Fragmento proporcionado:
Luis Linares Zapata
Los medios electrónicos emprendieron una embestida contra el Congreso por demás torpe, aun si, a esta acción, se le enfoca desde el punto de vista de sus masivos intereses. Deseaban, y claro está, aún pretenden, conservar tanto los instrumentos para sus múltiples negociaciones políticas como el enorme caudal de recursos que llega a sus arcas.
La experiencia obliga a suponer que tales recursos los reciben por varios canales, documentados unos, semiocultos e indirectos otros. La contratación facturada de tiempos que hacen los partidos y sus candidatos, solapados o formales, que aspiran a conquistar puestos de elección, es la común y cuantiosa. Pero, otros adicionales, arriban como denso río informal que, sin embargo, aporta miles de millones de pesos anualmente. Dineros que algunos medios reciben a tras mano de empresas paralelas de “mercadología política”

[Filas del conjunto de datos]
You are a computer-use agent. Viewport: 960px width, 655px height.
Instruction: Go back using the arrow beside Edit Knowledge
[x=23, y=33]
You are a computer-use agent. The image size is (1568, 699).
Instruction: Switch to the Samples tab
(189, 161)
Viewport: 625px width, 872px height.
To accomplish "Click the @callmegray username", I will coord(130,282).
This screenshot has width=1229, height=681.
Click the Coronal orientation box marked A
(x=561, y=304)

==

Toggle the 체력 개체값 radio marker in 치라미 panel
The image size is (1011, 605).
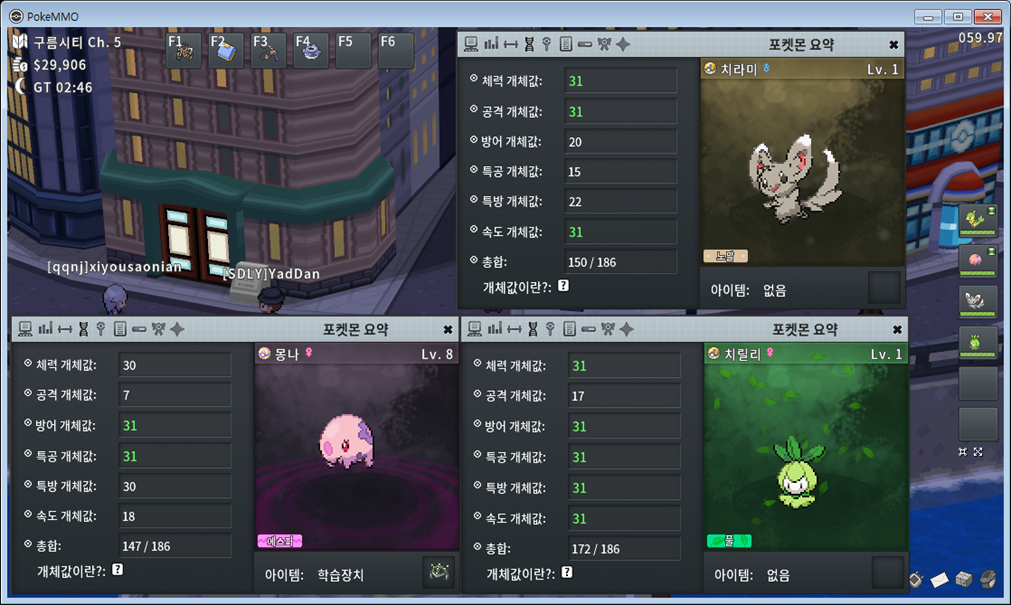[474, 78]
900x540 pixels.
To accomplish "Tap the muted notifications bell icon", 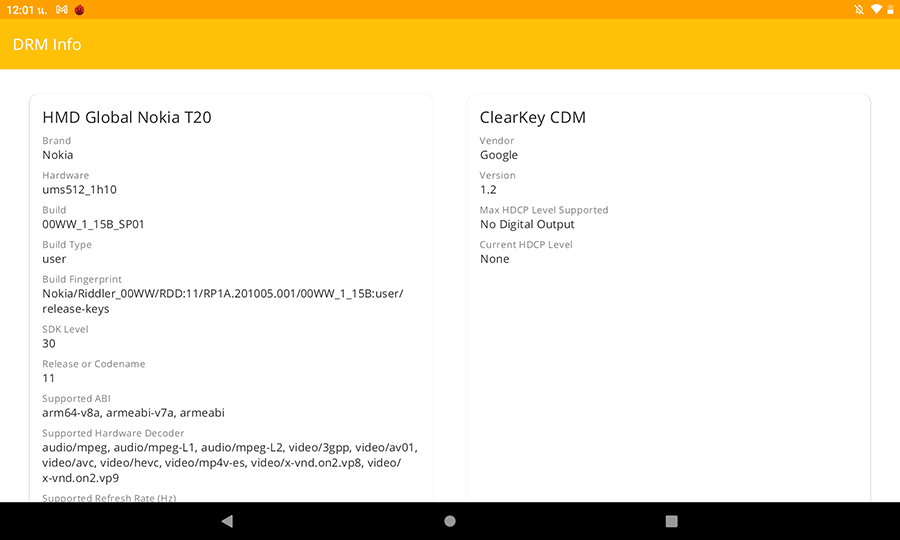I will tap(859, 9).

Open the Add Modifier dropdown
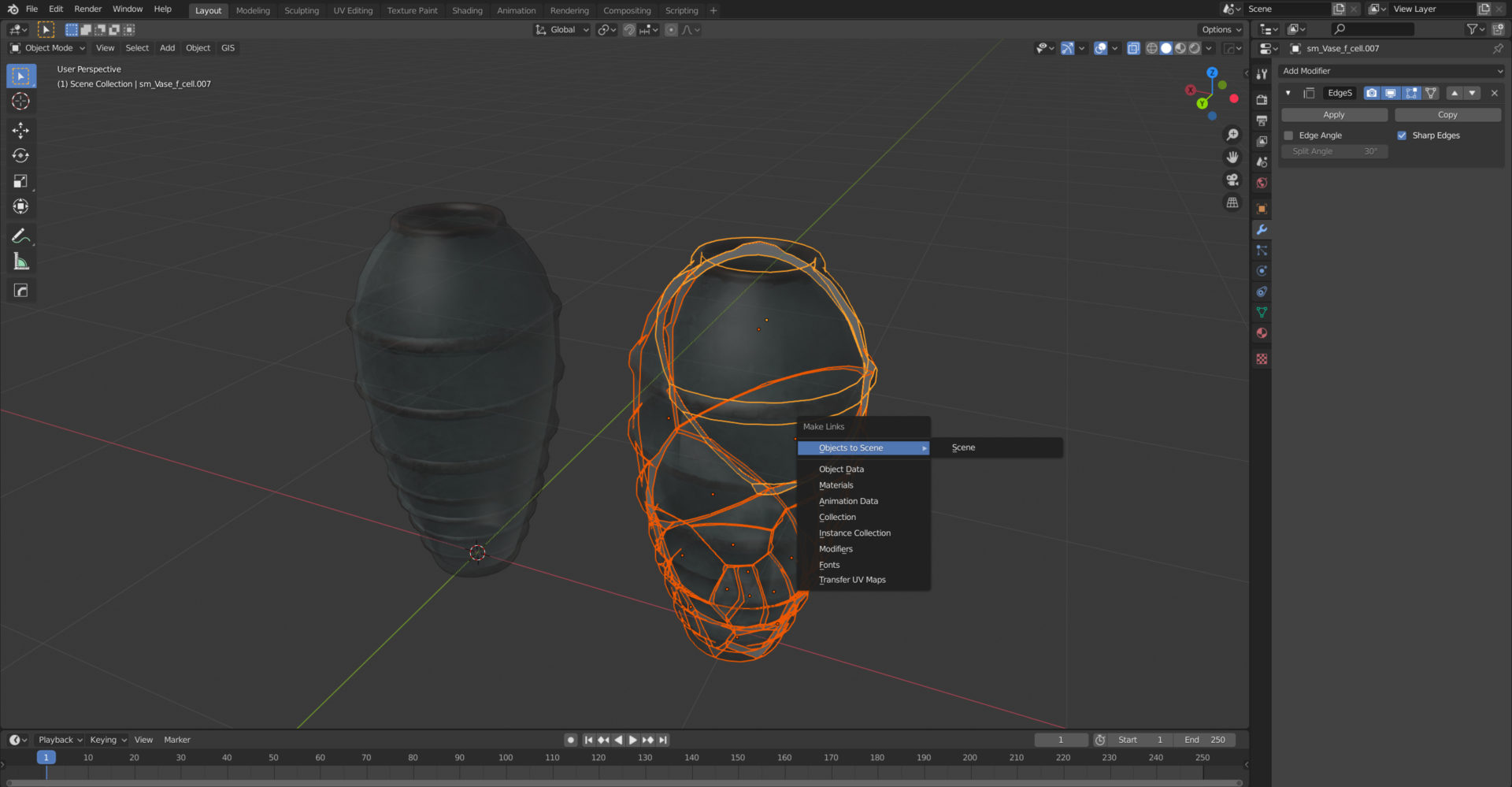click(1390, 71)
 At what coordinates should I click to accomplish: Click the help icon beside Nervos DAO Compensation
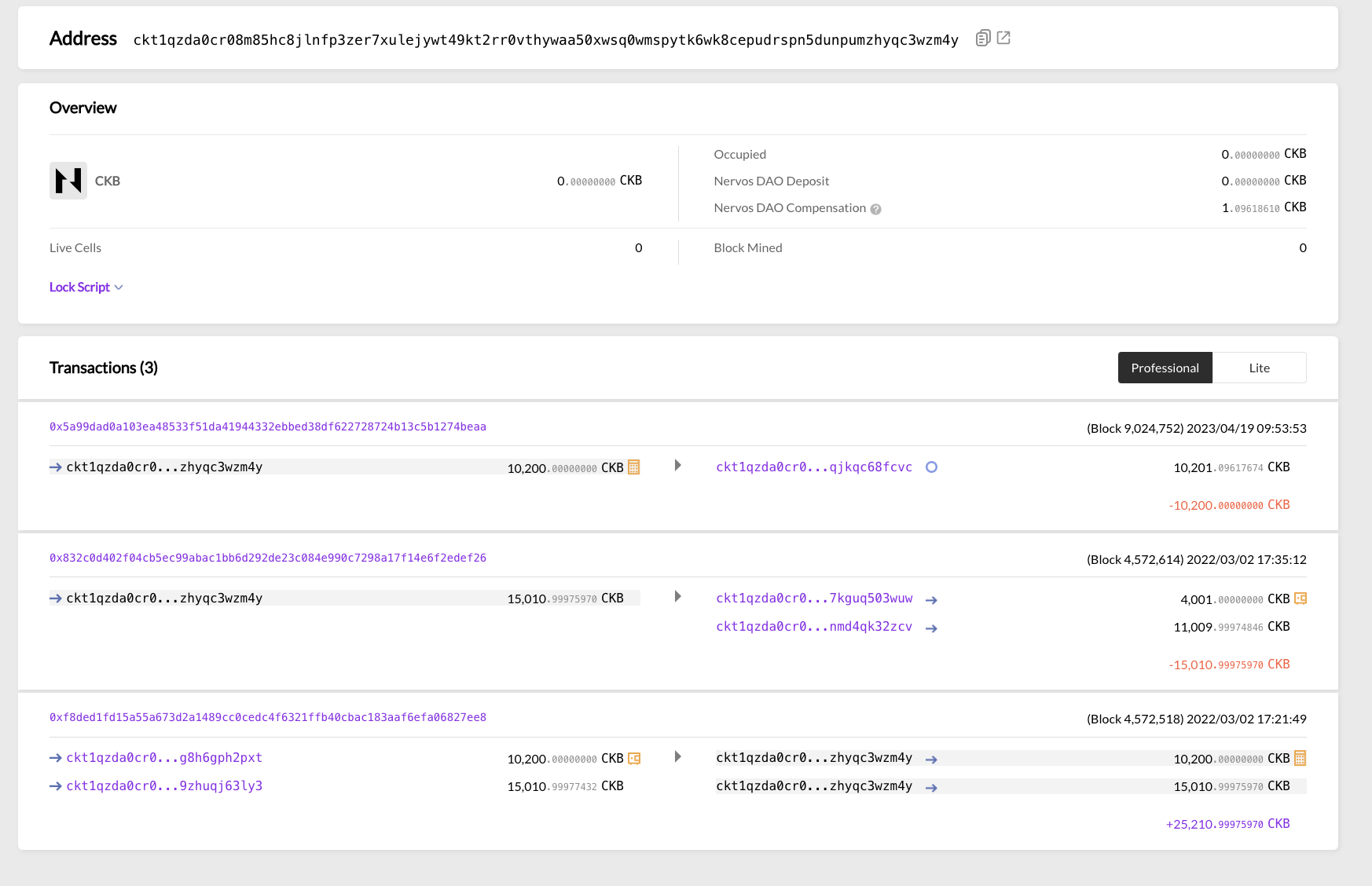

Problema: Según el fragmento sobre los medios electrónicos y el Congreso, ¿cuánto dinero aporta anualmente el "denso río informal" de recursos?

Respuesta: Aporta miles de millones de pesos al año.